Opposed to dialogue, which consists solely of questions and answers as part of the hunter-prey dynamics throughout the film; character development, intentions, and conflicts are conveyed through the arrangement of cinematic elements. For example, a puzzled Scarlett confusedly watching the Tommy Cooper comedy on TV, her reasoning as to why there is blood on the rose she received, and particularly, the fly caught on the glassed door.

In terms of montage, Scarlett stops abruptly and stares at her reflection in a stained mirror, cuts to a fly trapped in the glass pane of the door, then lastly, cuts to a close-up shot of her eye reflecting the glassed door. This is a crucial scene as well as the turning point from which Scarlett abandons her mission. Not only does the viewer understands its impact, but is left to ponder: is the fly supposed to be the neurofibromatosis soon-to-be victim? Is it Scarlett? Or is the insect a representation of her newly acquired guilt?

Lastly, Under the Skin’s cinematic language calls back a past period when mainstream films depended on editing, montages, and image juxtaposition to convey their ideas. By tying itself to the medium’s language, Glazer’s sci-fi will remain both intelligible and accessible for decades to come, if not timeless.

Not because a film is considered purely cinematic, does it mean that it is better than films that are not, but Under the Skin takes full advantage of these traditions – the upward structure, malleability in interpretation, and its challenging material – are accomplished by stripping its source material to its simplest cinematic elements.

 

3. Kubrickian Imagery and Symbolism

Psychedelic lights. Symmetrically placed human meat grinders. Chilling and unsettling musical compositions, and odd, geometrically shaped cosmic objects. These are but a few of the Kubrickian tropes (adjective referring to that which is in the style of film director Stanley Kubrick) overflowing through Under the Skin. This is not say that Glazer imitates the late American filmmaker, which would be a disservice to the contemporary director, but it certainly helps to contextualize Under the Skin’s imagery and symbolism.

Similar to Kubrick, Glazer understands the value in constructing an enigmatic, ambiguous narrative through which its visual poetry gains its potential for multiple interpretations. However, whereas Kubrick’s dark and scientific realism would lead him to place and dissect his subject in a visually unfamiliar environment, Glazer does so by creating disassociation towards the reality we experience. Glasgow’s quotidian lifestyle is subtly subverted to appear otherworldly to the viewer, which becomes all the more disturbing.

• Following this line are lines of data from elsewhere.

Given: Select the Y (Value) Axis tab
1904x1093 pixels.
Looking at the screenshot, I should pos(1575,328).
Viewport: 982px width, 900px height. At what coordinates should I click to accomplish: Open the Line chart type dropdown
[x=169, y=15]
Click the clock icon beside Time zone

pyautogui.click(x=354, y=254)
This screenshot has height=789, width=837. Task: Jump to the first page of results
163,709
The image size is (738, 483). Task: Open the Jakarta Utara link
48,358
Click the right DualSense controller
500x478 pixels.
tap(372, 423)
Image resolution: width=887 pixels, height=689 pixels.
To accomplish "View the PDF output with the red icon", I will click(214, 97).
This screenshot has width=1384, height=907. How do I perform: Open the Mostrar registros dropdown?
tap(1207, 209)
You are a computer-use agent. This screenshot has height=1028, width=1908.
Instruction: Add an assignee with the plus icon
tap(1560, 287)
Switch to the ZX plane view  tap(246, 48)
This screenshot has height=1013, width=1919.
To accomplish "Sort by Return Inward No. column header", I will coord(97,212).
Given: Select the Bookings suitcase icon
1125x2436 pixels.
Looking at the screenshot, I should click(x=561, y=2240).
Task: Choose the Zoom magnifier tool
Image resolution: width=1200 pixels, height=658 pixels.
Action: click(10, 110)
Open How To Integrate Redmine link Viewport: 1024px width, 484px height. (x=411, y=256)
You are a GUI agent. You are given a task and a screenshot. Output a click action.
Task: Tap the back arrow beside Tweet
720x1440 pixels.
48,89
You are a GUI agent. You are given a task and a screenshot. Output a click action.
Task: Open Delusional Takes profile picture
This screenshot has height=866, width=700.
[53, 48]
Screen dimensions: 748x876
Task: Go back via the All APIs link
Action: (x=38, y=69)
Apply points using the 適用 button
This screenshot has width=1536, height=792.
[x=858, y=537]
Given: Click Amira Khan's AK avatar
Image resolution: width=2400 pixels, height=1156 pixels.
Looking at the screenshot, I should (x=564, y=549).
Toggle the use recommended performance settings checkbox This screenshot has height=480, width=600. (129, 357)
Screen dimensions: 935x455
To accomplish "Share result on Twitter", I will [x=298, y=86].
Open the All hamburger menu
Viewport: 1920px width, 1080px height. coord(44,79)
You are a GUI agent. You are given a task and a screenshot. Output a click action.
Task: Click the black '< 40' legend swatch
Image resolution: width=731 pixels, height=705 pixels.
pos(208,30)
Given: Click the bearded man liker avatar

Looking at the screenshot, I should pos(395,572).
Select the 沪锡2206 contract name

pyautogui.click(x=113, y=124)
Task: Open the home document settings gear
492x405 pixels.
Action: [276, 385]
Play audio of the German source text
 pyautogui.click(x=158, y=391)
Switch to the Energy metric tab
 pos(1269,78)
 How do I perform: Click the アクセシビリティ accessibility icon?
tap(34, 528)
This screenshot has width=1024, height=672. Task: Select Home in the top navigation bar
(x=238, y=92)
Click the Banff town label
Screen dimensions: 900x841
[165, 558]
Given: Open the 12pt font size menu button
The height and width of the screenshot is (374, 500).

Frequently compared to Kubrick’s 2001: A Space Odyssey more often than The Shining, Under the Skin impassively blurs the line, both in image and ideology, between human anatomy and the artificial, and this is never more explicit than it is in the formation and recurrence of the alien’s eye throughout the film.

Similar to the numinous physicality of the monolith in 2001, the circular objects and its overlap to the extreme close-up of the eye’s iris, not only hints towards an inaccessible truth, but as the film goes to show, it remains perpetually hidden behind appearances.

The Shakespearian saying that the eyes are the windows to the soul can be applied to this context. The Motorcyclist’s inspection of Scarlett’s eyes, the fly trapped at the glassed pane, Scarlett’s aimless expression while riding the bus, all reflect Scarlett’s transition from a compassionless, calculative alien to a emotionally confused humanoid struggling to understand human behavior.

During the conclusion, when Scarlett is holding the face of her human skin in her hands, its eyes expressively staring back at Scarlett’s eyeless face, it epitomizes human nature, not Scarlett or her alien upbringing, as the incomprehensible matter trying to be deciphered throughout the film.